Thursday, February 11, 2016

The Illusion of Quality

The above is from NEJM and is discussed in a recent article on Quality in Health Care. As they note: 

Why has arriving at the essential measures of performance been so difficult in health care, when it seems to occur naturally in other fields? First, in health care we’ve allowed “quality” to be defined as compliance with evidence-based practice guidelines rather than as improvement in outcomes. Of the 1958 quality indicators in the National Quality Measures Clearinghouse, for example, only 139 are actual outcomes and only 32 are patient-reported outcomes. Defaulting to measurement of discrete processes is understandable, given the historical organization of health care delivery around specialty services and fee-for-service payments. 

What this is referring to is that under the new ACA, besides everything else, physicians must report on "Quality Measures", almost the totality of which are fabrications of metrics which have nothing to do with the patient's health. They are  getting messier all the time. The Government process is creating an overhead that is unsustainable, it matches Czarist Russia, with half the population working for the Czar checking on checkers etc. For example I recently was told that a certain Government agency now had statement of work reviews to check proper use of pronouns! Yes, pronouns.

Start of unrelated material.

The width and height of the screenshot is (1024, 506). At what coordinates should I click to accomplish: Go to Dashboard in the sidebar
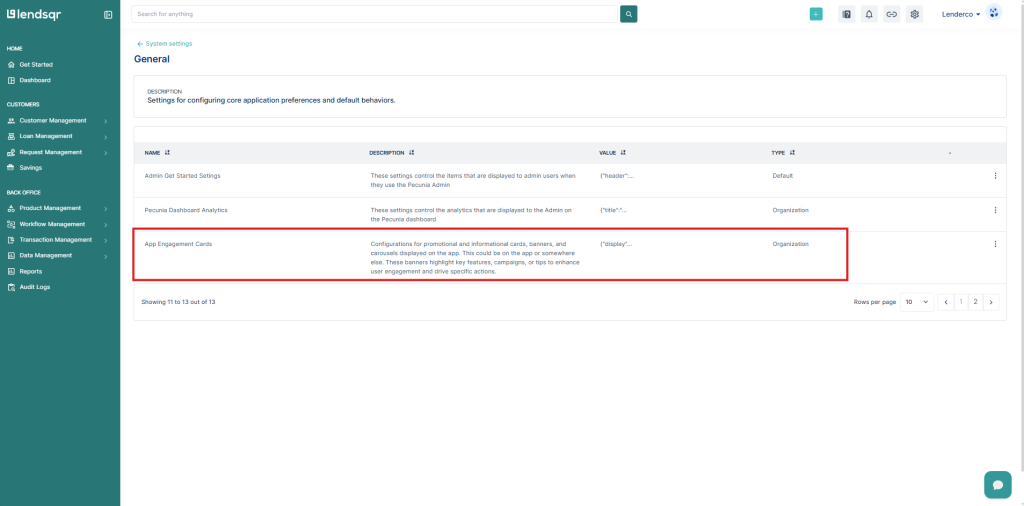tap(35, 80)
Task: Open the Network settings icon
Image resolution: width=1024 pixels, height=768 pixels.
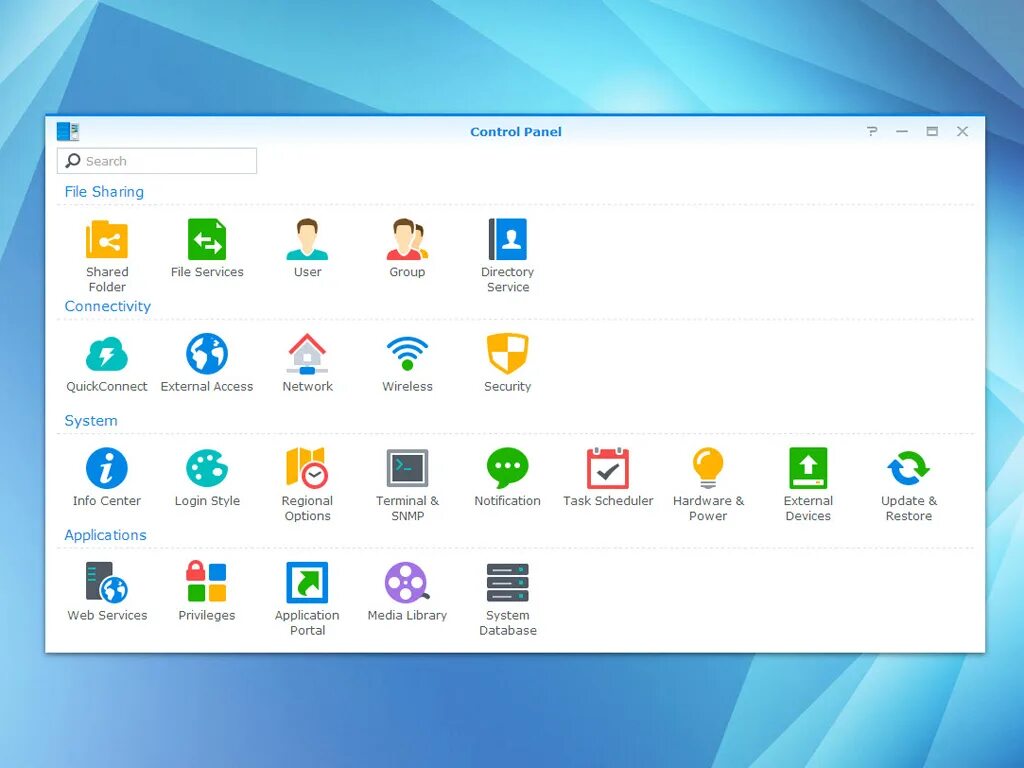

The NEJM article continues:

Second, the limited outcomes measurement that has occurred has been led overwhelmingly by specialty societies. But outcomes are not strictly related to individual specialties or procedures; they reflect the overall care for a patient’s medical condition, in which multiple specialties are usually involved. What generally matters to patients are outcomes that encompass the whole cycle of care — including health status achieved (e.g., survival, functional status, quality of life); the time, complications, and suffering involved in getting care; and the sustainability of benefits achieved (e.g., time until recurrence). Specialty societies naturally focus on their constituents, often choosing measures that physicians can reliably control. The perspective expressed, for example, in a cardiology society’s statement that “outcome measures are highly desirable but often difficult to incorporate into performance measure sets because of vulnerability to influences outside the provider’s control” distances providers from the work of improving patients’ actual results and contributes to outcomes-measurement paralysis.

 The Societies try come up with metrics to meet the Government demands and game the system as well. In today's new ACA world we have physicians using useless EHR systems, they cannot communicate with each other, then they must re-certify, a process which just adds to the cost without adding to quality, creating artefactual "quality" metrics, and somewhere trying to treat a patient.

The process of medicine will soon come to a standstill. It is well above $3 trillion a year and rapidly approaching $4 trillion. These artificial measurements will not only add to the costs but detract from the care.